Not All QE Is Created Equal as U.S. Outpunches ECB-BOJ
It turns out not all quantitative easing is created equal.
New stimulus measures at the Bank of Japan and European Central Bank (BOJDTR) may lack the global punch of the U.S. Federal Reserve, which last week ended its third round of quantitative easing. So investors should pay more attention to the source of the extra cash sloshing around the financial system than to the amounts.
"It is unlikely that increased asset purchases by the BOJ and the ECB will be able to provide a full offset to the end of Fed purchases," says David Woo, head of global rates and currencies at Bank of America Merrill Lynch in New York.
His calculations, contained in a Nov. 3 report, show the Bank of Japan's surprise decision last week to boost its monetary base faster than previously planned will help add another $730 billion to its balance sheet in the next year. Meantime, the ECB's buying of asset-backed securities and covered bonds should add $410 billion to its accounts annually.
So even with the Fed no longer buying $85 billion a month of assets, the aggregate liquidity provided each month by the three major central banks will next year return to this year's peak of a little more than $150 billion.
That may help cap any climb in market interest rates in 2015, yet won't be enough to fully soothe markets as when Fed Chair Janet Yellen and colleagues were writing the checks, according to Woo.
Fed Influence
Woo argues that the Fed's influence lies in the benchmark role of the dollar and U.S. Treasuries. Secondly, the Bank of Japan's latest salvo is more about domestic issues such as reforms of the Government Pension Investment Fund than a signal that it wants to make up for U.S. withdrawal. Finally, Japanese and German bond yields are already so close to zero that the effect of purchases by their central banks will be limited.

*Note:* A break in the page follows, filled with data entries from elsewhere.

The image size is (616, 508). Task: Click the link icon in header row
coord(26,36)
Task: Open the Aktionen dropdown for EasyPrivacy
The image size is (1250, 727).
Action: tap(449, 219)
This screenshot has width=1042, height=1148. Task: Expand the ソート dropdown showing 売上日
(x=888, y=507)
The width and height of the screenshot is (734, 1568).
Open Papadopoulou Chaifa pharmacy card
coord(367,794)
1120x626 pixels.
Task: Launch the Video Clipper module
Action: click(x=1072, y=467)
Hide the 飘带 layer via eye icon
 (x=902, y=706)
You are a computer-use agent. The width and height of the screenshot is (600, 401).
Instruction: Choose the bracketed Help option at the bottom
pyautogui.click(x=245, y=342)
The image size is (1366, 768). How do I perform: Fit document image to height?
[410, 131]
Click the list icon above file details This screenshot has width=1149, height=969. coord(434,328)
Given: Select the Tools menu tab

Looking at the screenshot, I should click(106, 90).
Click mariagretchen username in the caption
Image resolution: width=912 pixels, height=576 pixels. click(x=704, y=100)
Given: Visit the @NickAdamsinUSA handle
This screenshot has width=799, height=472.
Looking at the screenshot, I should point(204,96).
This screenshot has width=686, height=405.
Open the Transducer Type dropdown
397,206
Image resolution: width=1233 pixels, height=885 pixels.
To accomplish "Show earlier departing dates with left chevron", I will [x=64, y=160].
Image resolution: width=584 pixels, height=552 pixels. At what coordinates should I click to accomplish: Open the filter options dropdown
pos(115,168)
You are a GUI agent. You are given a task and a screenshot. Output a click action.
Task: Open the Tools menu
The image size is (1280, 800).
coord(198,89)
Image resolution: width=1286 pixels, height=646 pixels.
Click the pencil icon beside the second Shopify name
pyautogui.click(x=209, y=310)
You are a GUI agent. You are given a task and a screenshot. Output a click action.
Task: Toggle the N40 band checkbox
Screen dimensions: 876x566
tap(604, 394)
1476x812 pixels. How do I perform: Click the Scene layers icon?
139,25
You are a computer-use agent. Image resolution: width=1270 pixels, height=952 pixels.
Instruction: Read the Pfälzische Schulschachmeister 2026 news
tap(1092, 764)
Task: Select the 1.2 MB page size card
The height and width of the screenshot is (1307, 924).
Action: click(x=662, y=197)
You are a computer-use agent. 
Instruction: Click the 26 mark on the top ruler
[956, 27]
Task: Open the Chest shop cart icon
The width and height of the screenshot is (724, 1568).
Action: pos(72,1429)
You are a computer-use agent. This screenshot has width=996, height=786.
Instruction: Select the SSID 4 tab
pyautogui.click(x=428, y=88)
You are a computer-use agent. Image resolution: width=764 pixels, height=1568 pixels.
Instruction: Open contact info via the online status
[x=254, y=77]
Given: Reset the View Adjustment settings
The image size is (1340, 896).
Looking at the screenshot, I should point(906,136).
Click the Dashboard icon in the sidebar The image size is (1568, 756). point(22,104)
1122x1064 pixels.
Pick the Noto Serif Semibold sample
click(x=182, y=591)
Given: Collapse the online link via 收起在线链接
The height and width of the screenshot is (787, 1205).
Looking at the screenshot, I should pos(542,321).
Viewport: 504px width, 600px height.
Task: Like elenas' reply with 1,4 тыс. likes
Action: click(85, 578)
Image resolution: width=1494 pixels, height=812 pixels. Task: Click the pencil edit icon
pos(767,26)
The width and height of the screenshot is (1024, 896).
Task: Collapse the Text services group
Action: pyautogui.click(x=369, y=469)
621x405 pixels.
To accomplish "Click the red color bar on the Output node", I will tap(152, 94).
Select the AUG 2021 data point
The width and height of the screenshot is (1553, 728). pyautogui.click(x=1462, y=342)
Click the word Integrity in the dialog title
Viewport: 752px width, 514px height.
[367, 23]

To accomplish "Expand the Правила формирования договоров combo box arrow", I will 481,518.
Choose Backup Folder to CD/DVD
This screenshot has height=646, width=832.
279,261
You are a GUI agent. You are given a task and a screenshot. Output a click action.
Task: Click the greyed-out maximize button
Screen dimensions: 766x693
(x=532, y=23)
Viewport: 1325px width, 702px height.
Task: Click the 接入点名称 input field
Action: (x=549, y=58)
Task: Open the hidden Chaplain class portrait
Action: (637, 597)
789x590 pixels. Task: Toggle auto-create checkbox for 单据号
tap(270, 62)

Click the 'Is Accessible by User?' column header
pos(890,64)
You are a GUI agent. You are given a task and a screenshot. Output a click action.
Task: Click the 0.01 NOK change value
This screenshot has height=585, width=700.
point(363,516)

The upshot is that even with the ECB and BOJ spending, investors will probably now treat bad U.S. data such as a weak jobs report more harshly than when they thought economic deterioration spelled more monetary stimulus.
The average daily return of the Standard & Poor's 500 Index (SPX) this year following a worse-than-expected non-farm payrolls report was 0.7 percent, according to BofA Merrill Lynch. In no other year since 2005 has such weak data been so cheered.
Now, "if bad news is going to be treated by the market as bad news, this argues for higher volatility and higher risk premium," said Woo.